Post by Moosey » October 27th, 2019, 10:03 am

testitemqlstudop wrote:
October 24th, 2019, 8:45 pm
PLEASE USE LATEX
Fine.

Code: Select all

\begin{eqnarray*}g(a,n,B)=\\
ah_{g(a-1,n,B)} \{B\}, a > 1;\\
n, a = 0\\
rule\ 1: ah^a_n\{\$_0\} = g(a,n,\$_0)\\
rule\ 2: ah_n\{\$_1,\beta\} = ah_n\{\$_1\}, \beta = 0\\
rule\ 3: ah_n\{\} = n+1\\
rule\ 4: ah_n\{\alpha+1,\$_2\} = ah^n_n\{\alpha,\$_2\}\\
rule\ 5: ah_n\{\alpha,\$_3\} = ah_n\{\alpha[n],\$_3\}, \alpha\ a\ lim\ ord\\
rule\ 6: ah_n ((0@b)\#\{\alpha+1,\$_4\}) = ah_{n+1} (((\alpha+1)@b)\#\{\alpha,\$_4\}),\ b > 0\\
rule\ 7: ah_n ((0@b)\#\{\alpha,\$_5\}) = ah_n ((\alpha@b)\#\{\alpha[n],\$_5\}), \alpha\ a\ lim\ ord, b > 0
\end{eqnarray*}
See here

Possible extension:
I'm considering using a sort of equivalent to legion bars from BEAF

EDIT:
{a,$_0//b} = {a@a@a@a@a w/b a's,$_0} doesn't quite work.
But
(Note: this is an old definition. A much definition is found further down this post)
ah_n{a,$_0//b} = ah_n(((a@(ah_n{a,$_0//(b-1)}))#{$_0})#{//(b-1)}), b>0
ah_n{a,$_0//b} = ah_n{a,$_0}, b=0
does.
That sounds really really really confusing, but it's just this:
ah_3{w,1,2//1} = ah_3{w,w,w,w,w,w,w,w,w,w,w,w,w...,1,2} with ah_3{w,1,2} w's

(btw, don't scream "LATEX!!! Where is the LaTeX?" Because this is hardly any clearer.

Another demo:
ah_1{1//1} = ah_1{1@(ah_1{1})} = ah_1{1,1} = ah_2{1} = ah_ah_2{0}{0} = 4
ah_1{1//2} = ah_1{1@(ah_1{1//1})//1} = ah_1{1,1,1,1//1} = ah_1{1@(ah_1{1,1,1,1}),1,1,1}
ah_1{1,1,1,1} =

Code: Select all

ah_1{0,1,1,1}
ah_2{1,0,1,1}
ah_ah_2{0,0,1,1}{0,0,1,1}
ah_ah_3{1,1,0,1}{0,0,1,1}
... probably rather large
Therefore:
ah_1{1//2} is rather large

Really, an even better definition is this:
ah_n{$_0//(b+1)} = ah_n((($_0)(@^_n)ah_n{$_0//b})#{//b})
ah_n{$_0//0} = ah_n{$_0}
and of course, the dreaded limit ordinal case:
ah_n{$_0//b} = ah_n{$_0//(b[n]} for lim ord b
Where ($_1)(@^_n)a =
($_1)@(ah_n(($_1)(@^_n)(a-1))), a > 1,
ah_n{$_1}, a=1

Using this definition, which is closer to legion bars anyways, one gets functions like ah_n{2//w} or even ah_n{(gamma_0)//gamma_0}
(And of course, something like ah_n{(gamma_0)//gamma_0}, if I wrote all this as I wanted to and it's well defined, is by far the most powerful function that I have coined.)

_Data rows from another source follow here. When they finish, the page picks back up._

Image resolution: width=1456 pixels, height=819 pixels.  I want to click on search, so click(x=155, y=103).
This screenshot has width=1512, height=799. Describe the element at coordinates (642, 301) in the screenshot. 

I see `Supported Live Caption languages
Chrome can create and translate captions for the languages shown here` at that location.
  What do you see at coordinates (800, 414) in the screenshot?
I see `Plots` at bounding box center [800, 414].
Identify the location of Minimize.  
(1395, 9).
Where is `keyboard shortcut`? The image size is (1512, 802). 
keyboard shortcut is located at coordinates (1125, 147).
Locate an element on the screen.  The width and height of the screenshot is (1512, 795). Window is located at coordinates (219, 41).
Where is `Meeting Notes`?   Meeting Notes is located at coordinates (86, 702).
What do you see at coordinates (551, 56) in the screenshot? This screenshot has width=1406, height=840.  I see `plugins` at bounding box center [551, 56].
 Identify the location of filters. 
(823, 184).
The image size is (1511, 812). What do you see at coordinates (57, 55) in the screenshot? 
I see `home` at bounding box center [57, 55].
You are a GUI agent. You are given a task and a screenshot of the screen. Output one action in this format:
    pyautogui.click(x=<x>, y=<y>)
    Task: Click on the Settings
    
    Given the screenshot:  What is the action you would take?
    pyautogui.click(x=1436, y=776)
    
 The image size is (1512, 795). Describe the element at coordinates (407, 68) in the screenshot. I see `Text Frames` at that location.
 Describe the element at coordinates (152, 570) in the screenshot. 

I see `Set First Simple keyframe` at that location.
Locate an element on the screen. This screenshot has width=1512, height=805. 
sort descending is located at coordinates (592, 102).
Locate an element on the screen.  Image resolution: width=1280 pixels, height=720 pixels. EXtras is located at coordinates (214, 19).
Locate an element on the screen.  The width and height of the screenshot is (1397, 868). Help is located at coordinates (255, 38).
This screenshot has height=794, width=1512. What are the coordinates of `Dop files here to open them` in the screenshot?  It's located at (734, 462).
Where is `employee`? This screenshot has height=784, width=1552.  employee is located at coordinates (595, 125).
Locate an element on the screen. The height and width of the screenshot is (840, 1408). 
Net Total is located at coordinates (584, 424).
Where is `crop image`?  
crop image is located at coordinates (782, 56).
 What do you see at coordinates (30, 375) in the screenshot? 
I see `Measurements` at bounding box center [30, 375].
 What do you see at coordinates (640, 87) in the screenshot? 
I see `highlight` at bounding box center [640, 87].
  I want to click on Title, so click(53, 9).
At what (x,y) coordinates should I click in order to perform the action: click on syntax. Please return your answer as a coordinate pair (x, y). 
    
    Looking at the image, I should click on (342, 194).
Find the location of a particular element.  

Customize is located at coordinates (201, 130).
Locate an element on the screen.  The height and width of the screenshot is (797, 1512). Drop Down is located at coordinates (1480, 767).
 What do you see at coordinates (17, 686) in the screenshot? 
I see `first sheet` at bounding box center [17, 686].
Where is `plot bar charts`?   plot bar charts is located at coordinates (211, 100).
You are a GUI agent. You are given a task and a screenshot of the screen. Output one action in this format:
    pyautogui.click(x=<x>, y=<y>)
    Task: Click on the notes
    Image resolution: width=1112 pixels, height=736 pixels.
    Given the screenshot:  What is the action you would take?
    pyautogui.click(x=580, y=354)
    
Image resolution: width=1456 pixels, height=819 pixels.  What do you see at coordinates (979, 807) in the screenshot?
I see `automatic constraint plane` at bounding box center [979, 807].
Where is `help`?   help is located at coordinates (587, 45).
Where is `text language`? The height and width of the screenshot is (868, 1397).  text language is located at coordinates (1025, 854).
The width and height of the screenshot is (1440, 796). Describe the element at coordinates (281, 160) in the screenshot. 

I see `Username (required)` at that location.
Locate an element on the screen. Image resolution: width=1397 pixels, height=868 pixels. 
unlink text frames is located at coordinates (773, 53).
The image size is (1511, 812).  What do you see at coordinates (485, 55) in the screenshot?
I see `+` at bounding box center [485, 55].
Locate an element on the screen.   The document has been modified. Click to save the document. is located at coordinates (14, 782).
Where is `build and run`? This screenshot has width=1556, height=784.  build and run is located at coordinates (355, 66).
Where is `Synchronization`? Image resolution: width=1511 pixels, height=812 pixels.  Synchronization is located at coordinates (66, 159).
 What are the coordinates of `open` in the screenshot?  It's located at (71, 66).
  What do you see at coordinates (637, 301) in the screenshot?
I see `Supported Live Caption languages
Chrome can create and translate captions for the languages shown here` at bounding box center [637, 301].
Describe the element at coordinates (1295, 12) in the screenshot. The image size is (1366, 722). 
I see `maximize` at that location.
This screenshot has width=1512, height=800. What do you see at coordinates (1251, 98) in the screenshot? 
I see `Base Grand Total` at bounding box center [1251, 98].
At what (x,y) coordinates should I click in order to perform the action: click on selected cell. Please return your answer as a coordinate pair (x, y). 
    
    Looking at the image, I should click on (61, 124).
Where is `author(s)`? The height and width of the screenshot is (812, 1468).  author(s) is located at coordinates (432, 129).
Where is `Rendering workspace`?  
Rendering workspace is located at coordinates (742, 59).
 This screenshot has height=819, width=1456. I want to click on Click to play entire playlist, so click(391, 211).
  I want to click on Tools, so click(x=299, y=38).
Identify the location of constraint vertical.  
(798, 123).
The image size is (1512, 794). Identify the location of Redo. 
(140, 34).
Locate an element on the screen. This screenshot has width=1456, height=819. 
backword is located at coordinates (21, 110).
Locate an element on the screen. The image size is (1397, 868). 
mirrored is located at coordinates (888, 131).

Even ah_n{1//w} is huge very fast:
n = 1:
ah_1{1//1} = ah_1(1(@^_1)(ah_1{1})) =
(ah_1{1} = 2)
ah_1(1(@^_1)2) =
ah_1(1@(ah_1{1})) =
ah_1{1,1} = 4
n = 2:
ah_2{1//2} = ah_2((1(@^_2)(ah_2{1//1}))//1)
Already, this must be > ah_2((1,1,1,1)//1)

Code: Select all

ah_2{1//1} =
ah_2(1(@^_2)4) =
ah_2(1@(ah_2(1@(ah_2(1@(ah_2(1@(ah_2{1})))) =
ah_2(1@(ah_2(1@(ah_2(1@(ah_2{1,1,1,1}))
...
ah_2{1//w} =
ah_2((1(@^_2)(ah_2(1@(ah_2(1@(ah_2(1@(ah_2{1,1,1,1}))))//1)
Yikes, this grows fast
Can anyone give reasonable bounds in terms of other functions?

(Also, it looks like ah_n{gamma_0//gamma_0} is defined, making it my fastest growing function, since of course it trumps f_gamma_0(n) = ~dco(gamma_0+n))


And now, the @@ operator, essentially the legion array of operator:
ah_n(a@@b) expands to
ah_n(a//(a@@(b-1))), b>0, b not a lim ord
ah_n(a), b = 0
ah_n(a@@(b[n])), b a lim ord
(Note: legion arrays can currently only associate rightwards, I.e. a//b//c is (a//b)//c which is, in an ah array, this mess:
ah_n{(a//b)//c} = ah_n(((a//b)(@^_n)ah_n{(a//b)//(c-1)})#{//(c-1)})

I think ah_n(n@@n) is very fast growing but I have a hunch that it's somewhat illdefined. So let's just stick to legions (//) for now.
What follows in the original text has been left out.